The bill would allow Westchester to join several other counties that have already filed lawsuits or are investigating pharmaceutical companies for over prescribing prescription painkillers, including Dutchess, Rockland, Ulster, Nassau, Suffolk, Broome, Erie, Sullivan and Orange.

Prescription overdoses are now responsible for killing more Americans than cocaine and heroin combined, and have moved past traffic accidents as the leading cause of death nationwide, according to Shimsky.

“We are seeing an enormous rise in fatalities over the last few years as a result of opioid addiction,” she said, adding that there is currently no estimate for how much the county would be seeking in compensation. “Over-marketing of opioids has created a mess in our county and we really do need to make sure that we get compensated for what we have already tried to do to clean up the problem.”

And just this month, the federal Food and Drug Administration requested Endo Pharmaceuticals, an international pharmaceutical manufacturer, remove Opana ER—a semi-synthetic opioid painkiller—from the market after concluding the drug’s potential for abuse outweighed its therapeutic value.

As part of  Shimsky’s bill, which doesn’t take aim at any specific companies as of press time, Westchester would file its own lawsuit against pharmaceutical companies separate from those already filed by the other counties involved.

The proposal—it’s currently awaiting approval in committee—piggybacks other legislation pitched by Shimsky relating to opioid abuse in Westchester, namely the Prescription Drug Stewardship Program law, which would require pharmacy chains with more than three stores in Westchester County to become locations to dispose of unused medications; that idea was proposed in late May.

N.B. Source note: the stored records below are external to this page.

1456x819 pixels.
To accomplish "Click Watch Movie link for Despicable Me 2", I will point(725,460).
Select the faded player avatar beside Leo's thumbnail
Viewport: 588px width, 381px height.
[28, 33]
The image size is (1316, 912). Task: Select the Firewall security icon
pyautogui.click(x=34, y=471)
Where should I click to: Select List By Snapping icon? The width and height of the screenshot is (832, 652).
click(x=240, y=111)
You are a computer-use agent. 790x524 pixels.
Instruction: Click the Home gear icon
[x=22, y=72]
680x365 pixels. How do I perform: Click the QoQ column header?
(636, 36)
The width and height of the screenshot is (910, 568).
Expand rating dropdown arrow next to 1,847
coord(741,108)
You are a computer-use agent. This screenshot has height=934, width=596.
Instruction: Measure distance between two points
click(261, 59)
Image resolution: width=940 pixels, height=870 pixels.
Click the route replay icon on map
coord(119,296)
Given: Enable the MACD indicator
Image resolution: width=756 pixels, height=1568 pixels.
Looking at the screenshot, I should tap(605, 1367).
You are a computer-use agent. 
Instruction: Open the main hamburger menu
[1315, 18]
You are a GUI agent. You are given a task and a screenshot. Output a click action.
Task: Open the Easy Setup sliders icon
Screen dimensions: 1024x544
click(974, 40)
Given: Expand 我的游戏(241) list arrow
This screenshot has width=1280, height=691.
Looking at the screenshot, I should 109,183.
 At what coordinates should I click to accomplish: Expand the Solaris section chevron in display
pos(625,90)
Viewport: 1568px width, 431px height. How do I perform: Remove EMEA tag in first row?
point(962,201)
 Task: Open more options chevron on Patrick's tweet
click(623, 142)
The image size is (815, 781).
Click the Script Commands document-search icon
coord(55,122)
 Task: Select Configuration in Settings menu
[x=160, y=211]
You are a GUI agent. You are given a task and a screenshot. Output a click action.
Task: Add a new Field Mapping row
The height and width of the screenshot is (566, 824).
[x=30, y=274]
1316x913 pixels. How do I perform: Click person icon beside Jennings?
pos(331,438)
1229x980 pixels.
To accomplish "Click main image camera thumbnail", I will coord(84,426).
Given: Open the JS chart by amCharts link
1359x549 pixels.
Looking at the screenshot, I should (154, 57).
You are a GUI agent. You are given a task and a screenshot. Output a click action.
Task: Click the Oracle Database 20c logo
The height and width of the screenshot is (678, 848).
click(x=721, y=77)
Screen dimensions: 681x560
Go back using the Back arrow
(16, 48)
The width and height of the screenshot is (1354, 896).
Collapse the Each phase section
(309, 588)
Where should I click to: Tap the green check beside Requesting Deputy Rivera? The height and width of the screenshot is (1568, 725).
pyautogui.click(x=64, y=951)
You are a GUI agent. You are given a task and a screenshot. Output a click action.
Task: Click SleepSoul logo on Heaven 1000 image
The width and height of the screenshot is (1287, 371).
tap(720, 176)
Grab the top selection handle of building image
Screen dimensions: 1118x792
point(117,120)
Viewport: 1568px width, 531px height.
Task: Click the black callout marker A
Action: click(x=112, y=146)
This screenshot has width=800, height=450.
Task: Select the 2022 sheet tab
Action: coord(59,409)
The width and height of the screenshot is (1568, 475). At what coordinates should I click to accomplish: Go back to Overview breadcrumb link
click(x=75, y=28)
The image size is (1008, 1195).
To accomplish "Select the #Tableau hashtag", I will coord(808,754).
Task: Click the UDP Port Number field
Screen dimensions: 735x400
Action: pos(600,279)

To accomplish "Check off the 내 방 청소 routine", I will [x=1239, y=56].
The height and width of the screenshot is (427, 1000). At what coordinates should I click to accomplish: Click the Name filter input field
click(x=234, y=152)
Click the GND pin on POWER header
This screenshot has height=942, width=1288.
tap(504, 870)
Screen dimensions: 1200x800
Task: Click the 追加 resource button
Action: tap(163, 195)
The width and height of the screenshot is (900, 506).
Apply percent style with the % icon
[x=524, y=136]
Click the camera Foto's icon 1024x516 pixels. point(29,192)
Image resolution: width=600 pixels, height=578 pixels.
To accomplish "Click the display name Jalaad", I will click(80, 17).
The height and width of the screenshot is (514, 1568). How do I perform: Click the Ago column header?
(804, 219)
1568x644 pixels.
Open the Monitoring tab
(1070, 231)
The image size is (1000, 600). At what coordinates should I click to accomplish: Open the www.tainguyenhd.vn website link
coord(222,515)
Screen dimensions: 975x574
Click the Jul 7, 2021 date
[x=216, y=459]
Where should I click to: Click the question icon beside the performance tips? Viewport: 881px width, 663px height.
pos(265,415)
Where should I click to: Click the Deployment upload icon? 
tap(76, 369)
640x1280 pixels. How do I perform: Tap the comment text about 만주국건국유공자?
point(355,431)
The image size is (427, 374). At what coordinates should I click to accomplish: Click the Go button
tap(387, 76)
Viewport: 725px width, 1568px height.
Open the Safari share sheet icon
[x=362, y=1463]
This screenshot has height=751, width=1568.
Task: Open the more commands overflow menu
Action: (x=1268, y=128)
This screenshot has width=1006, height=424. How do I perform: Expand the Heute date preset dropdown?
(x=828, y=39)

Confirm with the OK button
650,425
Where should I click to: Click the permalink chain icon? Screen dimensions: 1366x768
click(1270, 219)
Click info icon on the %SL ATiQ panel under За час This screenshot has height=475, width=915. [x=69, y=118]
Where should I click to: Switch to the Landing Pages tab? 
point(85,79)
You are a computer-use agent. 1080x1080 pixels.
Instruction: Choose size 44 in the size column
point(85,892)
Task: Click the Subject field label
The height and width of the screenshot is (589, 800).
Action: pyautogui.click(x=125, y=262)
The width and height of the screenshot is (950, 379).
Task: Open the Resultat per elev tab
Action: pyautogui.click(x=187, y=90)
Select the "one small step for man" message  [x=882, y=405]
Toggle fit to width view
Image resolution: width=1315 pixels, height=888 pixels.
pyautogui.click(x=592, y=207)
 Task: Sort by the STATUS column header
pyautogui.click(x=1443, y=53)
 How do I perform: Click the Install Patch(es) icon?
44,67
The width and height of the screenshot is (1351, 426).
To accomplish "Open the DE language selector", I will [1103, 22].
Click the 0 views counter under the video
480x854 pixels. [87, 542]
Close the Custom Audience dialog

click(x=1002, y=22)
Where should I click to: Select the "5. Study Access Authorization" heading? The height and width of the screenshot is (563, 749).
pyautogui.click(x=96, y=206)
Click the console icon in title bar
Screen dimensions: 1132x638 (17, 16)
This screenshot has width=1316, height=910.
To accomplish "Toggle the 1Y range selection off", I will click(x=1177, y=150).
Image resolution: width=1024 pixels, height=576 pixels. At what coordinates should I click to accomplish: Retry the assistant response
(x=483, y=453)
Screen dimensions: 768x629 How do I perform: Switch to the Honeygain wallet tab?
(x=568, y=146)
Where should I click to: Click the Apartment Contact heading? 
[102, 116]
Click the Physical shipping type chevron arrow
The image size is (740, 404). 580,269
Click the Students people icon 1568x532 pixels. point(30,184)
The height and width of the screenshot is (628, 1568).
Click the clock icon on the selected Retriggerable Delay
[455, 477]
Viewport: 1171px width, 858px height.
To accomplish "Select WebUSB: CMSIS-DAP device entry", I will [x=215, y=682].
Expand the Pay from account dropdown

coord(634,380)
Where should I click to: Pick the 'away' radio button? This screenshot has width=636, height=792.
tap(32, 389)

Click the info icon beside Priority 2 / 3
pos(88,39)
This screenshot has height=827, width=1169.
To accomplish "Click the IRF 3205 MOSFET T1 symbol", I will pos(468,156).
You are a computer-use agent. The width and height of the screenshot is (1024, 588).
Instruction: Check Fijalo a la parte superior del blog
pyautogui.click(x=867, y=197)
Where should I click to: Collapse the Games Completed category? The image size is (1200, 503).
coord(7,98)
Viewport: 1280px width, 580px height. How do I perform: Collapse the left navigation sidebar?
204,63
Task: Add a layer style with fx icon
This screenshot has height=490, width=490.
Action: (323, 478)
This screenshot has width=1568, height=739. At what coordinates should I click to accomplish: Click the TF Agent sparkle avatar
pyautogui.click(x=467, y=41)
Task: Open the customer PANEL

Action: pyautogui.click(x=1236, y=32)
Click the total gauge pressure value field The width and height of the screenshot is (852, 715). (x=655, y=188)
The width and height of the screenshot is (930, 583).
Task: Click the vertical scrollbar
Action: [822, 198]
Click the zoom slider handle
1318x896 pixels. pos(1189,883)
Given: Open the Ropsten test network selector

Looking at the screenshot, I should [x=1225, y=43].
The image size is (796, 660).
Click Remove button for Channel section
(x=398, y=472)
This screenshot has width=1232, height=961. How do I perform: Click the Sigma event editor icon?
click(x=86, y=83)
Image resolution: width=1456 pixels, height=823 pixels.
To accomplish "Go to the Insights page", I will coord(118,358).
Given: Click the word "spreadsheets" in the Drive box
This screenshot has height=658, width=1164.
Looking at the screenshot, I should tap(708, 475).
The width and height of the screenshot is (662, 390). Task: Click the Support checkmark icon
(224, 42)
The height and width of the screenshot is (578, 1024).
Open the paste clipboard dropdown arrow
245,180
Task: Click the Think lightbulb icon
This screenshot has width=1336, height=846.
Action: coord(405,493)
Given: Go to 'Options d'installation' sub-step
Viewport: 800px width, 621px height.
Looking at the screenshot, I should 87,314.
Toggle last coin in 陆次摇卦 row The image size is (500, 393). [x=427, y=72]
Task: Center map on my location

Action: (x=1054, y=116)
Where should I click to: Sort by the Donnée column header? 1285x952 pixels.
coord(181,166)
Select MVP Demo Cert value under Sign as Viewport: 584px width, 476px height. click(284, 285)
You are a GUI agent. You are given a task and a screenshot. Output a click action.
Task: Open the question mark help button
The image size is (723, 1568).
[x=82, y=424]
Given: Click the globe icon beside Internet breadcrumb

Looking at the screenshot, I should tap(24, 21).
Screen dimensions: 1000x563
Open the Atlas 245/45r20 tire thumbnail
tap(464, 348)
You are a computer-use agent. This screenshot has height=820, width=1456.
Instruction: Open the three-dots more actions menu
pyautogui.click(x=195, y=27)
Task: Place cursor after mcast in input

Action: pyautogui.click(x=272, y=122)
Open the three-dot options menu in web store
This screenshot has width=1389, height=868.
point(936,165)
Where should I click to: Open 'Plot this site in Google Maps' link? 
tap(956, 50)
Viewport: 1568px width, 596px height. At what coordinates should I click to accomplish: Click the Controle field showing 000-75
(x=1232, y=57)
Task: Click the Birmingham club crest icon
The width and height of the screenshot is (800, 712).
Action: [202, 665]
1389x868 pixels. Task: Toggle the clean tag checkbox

Jerry McKinstry, a spokesman for the Republican administration of County Executive Rob Astorino, declined to comment on the new proposal since it is still being worked out in committee. However, he said that the Astorino administration is also making an effort to deal with the opioid crisis with the launch of WORTHY: Westchester Opioid Response Teams Helping You, a program aimed at integrating the response of several county agencies, local officials and community leaders in recognizing heroin as a growing problem across Westchester.